Nicole GoebelJanuary 27, 2015

Ex-Russian spy Alexander Litvinenko died of polonium poisoning in 2006. An inquiry now aims to find out who was responsible, after years of political wrangling between London and Moscow.

Alexander Litwinenko
Image: AP

The first hearing in a public inquiry into the 2006 murder of ex-Russian secret agent Alexander Litvinenko is being held on Tuesday in London's Royal Courts of Justice.

On November 23, 2006 the former FSB agent, who had fled to Britain in 2000 and been granted UK citizenship, died of radioactive polonium-210 poisoning in a hospital in London aged 43. On his deathbed, he said he believed that Russia's President Vladmir Putin was involved in the attack on him.

The police investigation led to the conclusion that Litvinenko drank a cup of tea laced with the poison on November 1, when in the company of Andrei Lugovoy and Dmitri Kovtun, both ex-Russian secret agents. Lugovoy has since become a lawmaker in his native Russia.

Roughly a year later, the British prosecutors named Lugovoy and Kovtun chief suspects in the case, but Russia refused to extradite them, saying that its constitution does not allow it to extradite its own citizens.

David Cameron und Wladimir Putin
All's not well between London and MoscowImage: Reuters

The Litvinenko affair led to a low point in British-Russian relations, which British Prime Minister David Cameron has tried to overcome since taking power in 2010. The crisis in Ukraine has soured relations further.

Long road from inquest to inquiry

The UK's Coroner's Act from 1988 requires a coroner to hold an inquest when someone dies a violent or unnatural death, though it is purely a fact-finding procedure and does not apportion blame.

(Dataset items)
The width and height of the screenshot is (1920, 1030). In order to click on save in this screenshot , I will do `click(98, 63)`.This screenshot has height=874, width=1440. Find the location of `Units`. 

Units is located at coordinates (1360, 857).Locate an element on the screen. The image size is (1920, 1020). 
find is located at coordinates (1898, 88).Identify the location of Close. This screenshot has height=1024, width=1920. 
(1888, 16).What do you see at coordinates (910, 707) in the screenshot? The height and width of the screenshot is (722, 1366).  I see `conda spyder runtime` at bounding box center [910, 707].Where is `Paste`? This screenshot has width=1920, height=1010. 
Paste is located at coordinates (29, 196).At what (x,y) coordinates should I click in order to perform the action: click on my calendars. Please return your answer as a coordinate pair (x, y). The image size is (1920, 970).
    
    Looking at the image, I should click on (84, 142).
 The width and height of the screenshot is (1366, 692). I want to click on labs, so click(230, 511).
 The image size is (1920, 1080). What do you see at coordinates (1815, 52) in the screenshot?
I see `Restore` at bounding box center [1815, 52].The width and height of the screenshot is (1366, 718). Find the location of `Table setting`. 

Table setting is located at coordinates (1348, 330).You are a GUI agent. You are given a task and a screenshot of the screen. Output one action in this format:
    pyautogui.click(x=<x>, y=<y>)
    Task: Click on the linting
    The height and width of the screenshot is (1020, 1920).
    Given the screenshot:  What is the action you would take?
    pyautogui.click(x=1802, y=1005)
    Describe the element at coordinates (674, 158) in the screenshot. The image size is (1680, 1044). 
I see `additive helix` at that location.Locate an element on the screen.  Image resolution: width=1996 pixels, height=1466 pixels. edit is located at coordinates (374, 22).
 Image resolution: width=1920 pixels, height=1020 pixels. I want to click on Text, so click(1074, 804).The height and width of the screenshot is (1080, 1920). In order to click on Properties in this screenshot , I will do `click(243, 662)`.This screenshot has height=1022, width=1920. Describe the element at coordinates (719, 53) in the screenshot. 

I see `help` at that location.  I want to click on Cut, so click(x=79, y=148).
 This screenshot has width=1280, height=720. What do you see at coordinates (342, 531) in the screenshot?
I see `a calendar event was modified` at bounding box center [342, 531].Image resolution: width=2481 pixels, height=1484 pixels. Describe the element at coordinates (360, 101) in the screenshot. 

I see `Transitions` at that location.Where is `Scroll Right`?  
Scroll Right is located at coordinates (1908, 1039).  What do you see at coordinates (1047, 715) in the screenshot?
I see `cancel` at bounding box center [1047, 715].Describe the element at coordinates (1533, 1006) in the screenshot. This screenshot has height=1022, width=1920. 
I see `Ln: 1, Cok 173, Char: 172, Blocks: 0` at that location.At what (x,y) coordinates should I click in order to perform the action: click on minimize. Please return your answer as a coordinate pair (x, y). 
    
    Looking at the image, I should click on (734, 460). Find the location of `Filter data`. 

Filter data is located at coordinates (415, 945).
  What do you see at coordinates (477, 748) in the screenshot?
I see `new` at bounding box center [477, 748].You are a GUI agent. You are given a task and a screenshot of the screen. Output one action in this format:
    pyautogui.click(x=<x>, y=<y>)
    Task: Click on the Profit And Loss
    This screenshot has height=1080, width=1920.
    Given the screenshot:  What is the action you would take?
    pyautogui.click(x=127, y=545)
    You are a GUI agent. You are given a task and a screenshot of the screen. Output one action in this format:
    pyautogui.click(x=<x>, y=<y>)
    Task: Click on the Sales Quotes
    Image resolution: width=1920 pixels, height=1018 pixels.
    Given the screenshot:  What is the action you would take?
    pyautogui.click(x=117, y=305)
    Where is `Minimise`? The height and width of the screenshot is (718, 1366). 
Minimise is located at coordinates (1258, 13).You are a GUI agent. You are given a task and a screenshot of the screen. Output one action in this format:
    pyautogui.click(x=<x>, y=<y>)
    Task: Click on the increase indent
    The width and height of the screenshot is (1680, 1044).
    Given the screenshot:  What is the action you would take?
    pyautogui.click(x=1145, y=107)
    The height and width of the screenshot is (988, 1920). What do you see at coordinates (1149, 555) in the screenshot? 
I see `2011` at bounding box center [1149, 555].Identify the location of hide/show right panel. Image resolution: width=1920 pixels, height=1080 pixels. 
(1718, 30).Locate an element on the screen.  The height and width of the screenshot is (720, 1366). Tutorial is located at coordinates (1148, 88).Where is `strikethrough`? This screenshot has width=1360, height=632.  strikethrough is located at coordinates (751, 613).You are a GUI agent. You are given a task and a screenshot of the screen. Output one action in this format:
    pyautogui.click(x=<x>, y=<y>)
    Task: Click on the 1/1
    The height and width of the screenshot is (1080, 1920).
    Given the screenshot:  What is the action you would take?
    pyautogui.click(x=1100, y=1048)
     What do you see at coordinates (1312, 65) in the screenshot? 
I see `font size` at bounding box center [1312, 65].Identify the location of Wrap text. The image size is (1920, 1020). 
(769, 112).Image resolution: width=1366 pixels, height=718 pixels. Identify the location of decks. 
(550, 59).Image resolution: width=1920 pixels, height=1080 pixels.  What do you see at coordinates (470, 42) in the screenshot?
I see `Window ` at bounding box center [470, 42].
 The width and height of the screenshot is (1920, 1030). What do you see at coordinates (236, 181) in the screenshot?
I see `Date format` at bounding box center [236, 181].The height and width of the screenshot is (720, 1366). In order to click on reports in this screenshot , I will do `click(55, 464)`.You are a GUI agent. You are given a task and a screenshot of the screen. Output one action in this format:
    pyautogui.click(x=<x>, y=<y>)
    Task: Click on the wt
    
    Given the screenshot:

**Work required:** Name every person the article on the Litvinenko inquiry describes as a former Russian spy or secret agent.

**Response:** Alexander Litvinenko, Andrei Lugovoy, Dmitri Kovtun